Since 1963 the MLA had been seeking grants to help publish authoritative editions of major American authors -- often in competition with other individuals. Among these competitors was powerful literary critic and author Edmund Wilson (b. 1895 - d. 1972) whose vision for uniform editions of American authors was based on a French model known as the Pleiade editions, a famous series of reprints of the French classics. On September 29, 1965, President Lyndon B. Johnson signed into law the National Foundation on the Arts and Humanities Act. The act created the National Endowment for the Humanities (NEH) -- the culmination of a movement for the United States to invest in their own national culture. Both Edmund Wilson and the MLA submitted proposals requesting funding assistance from the NEH to publish works of American authors. The NEH decided to grant the MLA $300,000 in funds which were to be redistributed to projects the MLA felt met the strict criteria for publishing authoritative and scholarly editions. Edmund Wilson's proposal for a "Constellation" series would be granted $50,000 if his group could establish an appropriate process for administering such a grant. They did not.

Projects that applied for and received annual grants from the CEAA were expected to follow its guidelines for authoritative critical texts, and to publish promptly; they were denied funding for taking too long to publish, and for being unwilling or unable to follow those guidelines. Grants were given on an annual basis and designed to enforce adherence to the guidelines. An examiner would inspect each book, and only those meeting the requirements would receive a seal denoting "An Approved Text."

CEAA seal of approval

A textual editor was required to follow CEAA guidelines about what to choose as the basis of the text and reveal to the reader what changes had been made and why. The basic idea is to begin with the earliest document available, usually the manuscript, and change it only to incorporate changes the author made, not those made by the typist, editor or typesetter. The CEAA seal was printed on the copyright pages of volumes that met the criteria.

Funds from the National Endowment for the Humanities were distributed beginning in August 1966. The Mark Twain Papers at Berkeley received NEH funding to continue with their editorial work on establishing texts for Mark Twain's works that had never before been published.

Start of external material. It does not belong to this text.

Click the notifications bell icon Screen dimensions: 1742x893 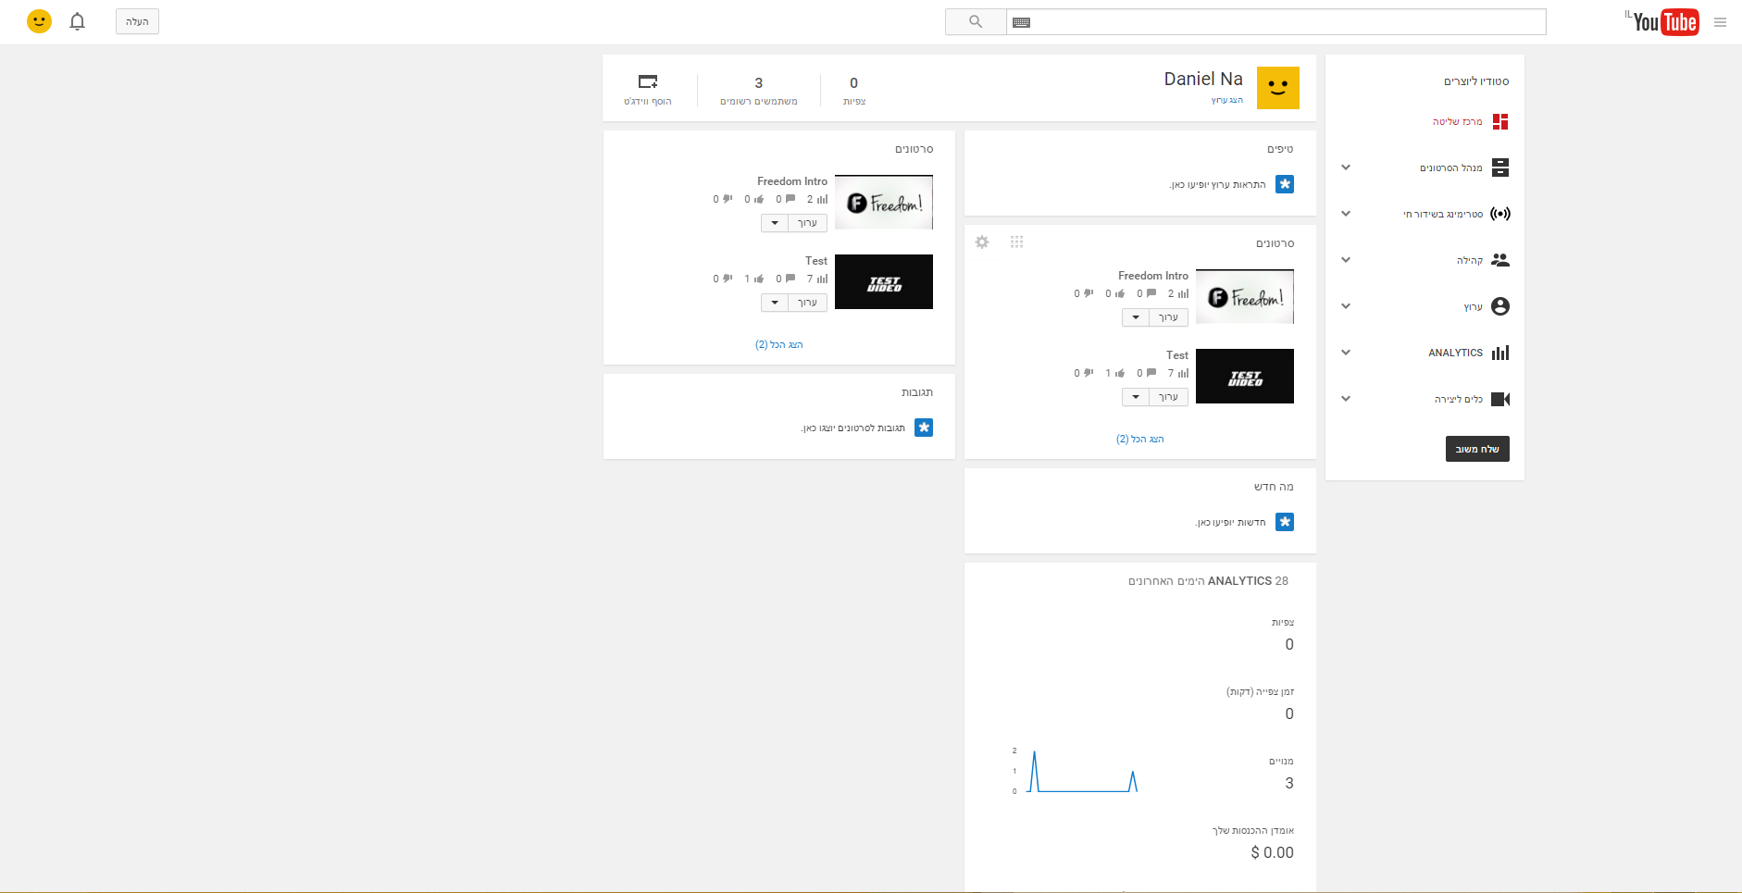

Across the country in Iowa, in the late summer of 1966, John Gerber's project was struggling. That endeavor's biggest supporter, Edwin Barber, left Harper and Row. His replacement, Marion S. Wyeth, Jr. felt the project was becoming less and less a viable money maker. No longer interested in bidding on such a project, in February 1967 Harper and Row washed their hands of the endeavor. It had been six years since Barber first proposed the edition and the Iowa volume editors had not submitted a single complete manuscript. In effect, the Iowa editorial board was a group of university teachers and bibliographers without one viable manuscript or a publisher in sight. In early 1967 Gerber attempted to obtain additional funding from the NEH for the Mark Twain works project but was told the guidelines he had been following for establishing texts were too lax.

The criticism that Gerber's guidelines were too lax was based on his editors' practice of choosing the first editions of Mark Twain's books as copy-text -- not the original manuscript and subsequent printings. In addition, changes the editors were making with the copy-text were not being strictly recorded. In some instances the editors were modernizing the text. Inadvertent and deliberate modernization were among the things the CEAA objected to in the Iowa practices. From the beginning of the Iowa project, editors had decided against using illustrations from the first editions of Mark Twain's works. That decision was also risky because throughout a number of books, Mark Twain had continually referred to the illustrations. To edit out such text required editorial intervention that was risky and led to controversy.

Progress in California

In early 1967 the University of California Press issued three volumes of Mark Twain's previously unpublished works: Mark Twain's Satires and Burlesques edited by Franklin Rogers; Letters to His Publishers, 1867-1894 edited by Hamlin Hill; and Which Was the Dream? and Other Symbolic Writings of the Later Years edited by John S. Tuckey. The three volumes were edited with almost no federal support and feature no acknowledgments regarding grant funding. Although the existence and application of strict editorial standards was still in its infancy, two out of three of the volumes did receive the CEAA seal of approval. Only Franklin Rogers's Mark Twain's Satires and Burlesques was published without the CEAA seal. According to John Gerber, the volume was too far along in the production process to have been afforded that opportunity. Which Was the Dream? and Other Symbolic Writings of the Later Years contains the CEAA seal but contains no textual notes indicating how the text was established. Errors in the text were later ridiculed by literary critic Edmund Wilson. Hamlin Hill's Letters to His Publishers, 1867-1894 also lacks textual notes indicating how the texts were established and in some instances the letters were silently edited by Hill. These early volumes in the Mark Twain Papers series indicate that the standards for CEAA approval had yet to reach maturity.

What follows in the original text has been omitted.